Contact Information:
Buff Lindau, Public Relations
802.654.2536
blindau@smcvt.edu

Saint Michael's students and students from the University of Tennessee and from City University of New York at Staten Island will be helping their professors in a project to examine the impact of transporters inside cells on successful germination of rice seeds. Principal investigator Mark Lubkowitz, assistant professor of biology at Saint Michael's College, has been awarded a $170,700 grant over three years from the National Science Foundation, as announced April 10, 2007.
The collaborative research project, officially titled "The role of oligopeptide transporters in germinating rice seeds," will be directed by Professor Lubkowitz at Saint Michael's, with parts of the study being carried out by his co-investigators from Tennessee and CUNY.
Professor Lubkowitz, who earned his doctorate at the University of Tennessee and is now in his seventh year at Saint Michael's College, described the grant as having the potential to affect plant reproductive success through increasing our understanding of amino acid unloading. This knowledge, he said, could enhance future breeding practices and transgenic technologies in cereal crops.
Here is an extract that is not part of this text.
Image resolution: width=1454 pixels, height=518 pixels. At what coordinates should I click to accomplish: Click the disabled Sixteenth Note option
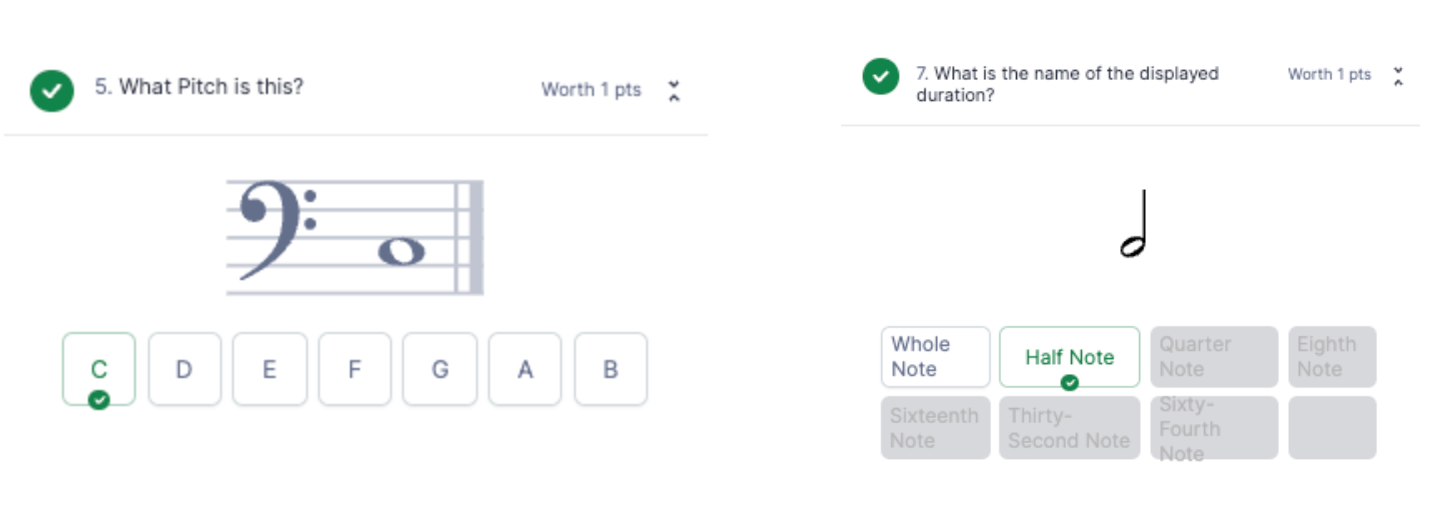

Undergraduate student researchers at the three participating institutions will carry out much of the work of the research project, thereby learning their way into serious laboratory work. Professor Lubkowitz's students will complete the plant molecular biology components of the project.
Professor Lubkowitz and his wife Ginger reside in Richmond, Vt., with their two children.
Saint Michael's College, founded in 1904 by the Society of St. Edmund and headed by President Marc A. vanderHeyden, has been identified by
U. S. News & World Report for 17 consecutive years as one of the top15 Master's Universities in the North. A liberal arts, residential, Catholic college located in the Burlington area of Vermont, Saint Michael's was recently invited to sponsor a chapter of the prestigious academic honor society, Phi Beta Kappa, on campus. Saint Michael's has 2,000 full-time undergraduate students, and some 500 graduate students and 200 international students, studying part time. The College was named recently by
Newsweek magazine a "Hidden Treasure," one of 30 colleges recommended most frequently by guidance counselors for being "schools that deserve more national recognition." Saint Michael's is included in Princeton Review's
The Best 361 Colleges: 2007 Edition.